Bajsza
Wszelkie podobieństwa do osób, zdarzeń i miejsc, które mogą zaistnieć są zupełnie przypadkowe!!! Hi, hi
„Balansować na linie wysoko ponad spojrzeniem Twych oczu”
* * * *
Nasze postrzeganie jest ograniczone, do tego, na co
nauczono nas zwracać uwagę.
Są miliony rzeczy, działań, zjawisk, które istnieją
a których my z takich czy innych względów nie zauważamy.
Nie chodzi np. o makro świat, czy o to, co dzieje
się np. w naszym organizmie czy naszej psychice chodzi o całokształt
postrzegania.
Jakże często nie zauważamy np. krzyku bliskich o uwagę.
To świat realny a wyobraźnia czymże ona jest?

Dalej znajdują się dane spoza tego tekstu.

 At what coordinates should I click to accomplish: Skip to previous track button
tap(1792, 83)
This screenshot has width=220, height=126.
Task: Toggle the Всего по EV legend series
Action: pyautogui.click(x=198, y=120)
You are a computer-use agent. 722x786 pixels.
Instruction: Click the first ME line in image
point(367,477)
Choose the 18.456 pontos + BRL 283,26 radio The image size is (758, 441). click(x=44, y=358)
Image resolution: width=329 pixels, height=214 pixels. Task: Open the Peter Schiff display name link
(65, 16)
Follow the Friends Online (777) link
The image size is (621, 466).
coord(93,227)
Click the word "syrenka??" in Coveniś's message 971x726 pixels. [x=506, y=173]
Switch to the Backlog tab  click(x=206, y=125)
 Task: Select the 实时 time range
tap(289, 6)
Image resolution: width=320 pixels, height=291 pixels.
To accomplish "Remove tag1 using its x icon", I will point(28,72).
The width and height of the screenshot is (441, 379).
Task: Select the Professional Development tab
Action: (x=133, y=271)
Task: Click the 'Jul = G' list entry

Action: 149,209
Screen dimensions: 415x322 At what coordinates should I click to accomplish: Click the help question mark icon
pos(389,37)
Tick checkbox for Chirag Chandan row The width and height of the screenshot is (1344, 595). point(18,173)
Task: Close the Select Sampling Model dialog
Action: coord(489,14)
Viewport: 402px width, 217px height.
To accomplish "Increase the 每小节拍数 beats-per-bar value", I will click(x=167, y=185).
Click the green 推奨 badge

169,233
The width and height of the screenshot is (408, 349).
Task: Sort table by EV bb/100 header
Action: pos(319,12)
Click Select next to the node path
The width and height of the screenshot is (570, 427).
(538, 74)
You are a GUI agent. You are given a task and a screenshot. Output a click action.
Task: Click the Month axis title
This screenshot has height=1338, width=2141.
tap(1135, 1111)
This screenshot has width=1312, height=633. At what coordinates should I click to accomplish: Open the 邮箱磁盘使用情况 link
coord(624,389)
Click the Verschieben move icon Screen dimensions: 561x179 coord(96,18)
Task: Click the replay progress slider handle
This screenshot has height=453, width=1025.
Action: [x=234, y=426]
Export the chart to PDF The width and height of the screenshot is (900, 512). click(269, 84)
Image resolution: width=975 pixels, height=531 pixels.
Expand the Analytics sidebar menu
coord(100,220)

Skąd biorą się takie wymyślone przez ludzi rzeczy,
których dawniej nie było?
Czy Ikarowi marzyła się machina podobna do samolotu, czy obserwował
ptaki i chciał być „tylko” im podobny?
Czy zdolność wywoływania w myślach wyobrażeń jest
czymś nadzwyczajnym?
Gdzie znajduje się źródło tych wszystkich wyobrażeń,
które jesteśmy w stanie przywołać?
Jedni mają bujną wyobraźnię, inni ubogą.
Ci z bujną łatwiej osiągają w życiu sukcesy, są
kreatywni, szybciej się uczą, są w stanie przyswoić trudne zagadnienia.
Czym jest wyobraźnia?
Mimesis – staro greckie – imitacja, podobieństwo –
a może naśladownictwo – jak to wyobraźnia i naśladownictwo – cóż mogą mieć ze
sobą wspólnego.
Na wszystko patrzymy powierzchownie, tak jak
nauczyli nas nasi nauczyciele, wychowawcy, rodzice – Ci, którzy byli dla nas
jakimś autorytetem.
A może wyobraźnia to właśnie „tylko” umiejętność
dostrzegania różnych zjawisk czy rozwiązań w przyrodzie i zdolność
wykorzystania zdobytych obserwacji do własnych celów lub zwyczajnie do
produkcji marzeń.
Pomyśl czy człowiek może sobie wyobrazić coś, czego
nigdy nie spotkał na ziemi.
Samolot, kiedyś był nieznany. Leonardo da Vinci
opowiadał, że nad jego kołyską przeleciał jastrząb – uznał to za proroctwo i
próbował stworzyć/projektował/ maszynę latającą.
Obserwował przyrodę i tak tworzył swoje projekty.
Nikt nie ma wątpliwości, że Leonardo da Vinci miał
ogromną i bardzo bujną wyobraźnię.
Już Arystoteles stworzył „teorię mimesis”, czyli po
raz pierwszy, teoretycznie uświadomił sobie, że naśladowanie nie stanowi tylko
biernego naśladowania świata, ale umiejętność łączenia różnych obserwacji
pozwala tworzyć w myślach nowe nieznane dotąd rozwiązania.
Tu powstaje np. „fikcja literacka”.
Wyobraźnia zgubiła bardzo wielu nie tylko artystów.
Jednak również bardzo wielu dzięki niej zyskało
sławę i pieniądze.
Czy jesteśmy w stanie rozwijać swoją wyobraźnię?
Oczywiście, że tak – tylko czy nam się chce, czy
mamy na to czas, czy wierzymy w to, że bujna wyobraźnie zaprowadzi nas na
wyżyny intelektu a nie do wariatkowa.
No tego tak do końca nikt nie jest w stanie
przewidzieć.
Produkowanie w naszym umyśle licznych iluzji, obrazów nieodgadnionych może oprócz odkrycia samochodu napędzanego intelektem doprowadzić nas na manowce.
Produkowanie w naszym umyśle licznych iluzji, obrazów nieodgadnionych może oprócz odkrycia samochodu napędzanego intelektem doprowadzić nas na manowce.
Oj nie…..,skąd by brać ten intelekt? Teraz modni są
bisnescwaniacy a nie intelektualiści.
Może jednak nie wszyscy idą za trendami mody my ze
Szczepanem mimo, że dziś był piątek i trzynasty spędziliśmy popołudnie na
intelektualnych rozmowach i fotografowaniu z pstrągiem z rusztu i lodami w tle i nie
tylko my mieliśmy z tego radochę.
Tylko czy była to podróż poza granice wyobraźni?
Jeśli nawet nie - to mam nadzieję, że weszliśmy na tę ścieżkę, która tam właśnie prowadzi.
Jeśli nawet nie - to mam nadzieję, że weszliśmy na tę ścieżkę, która tam właśnie prowadzi.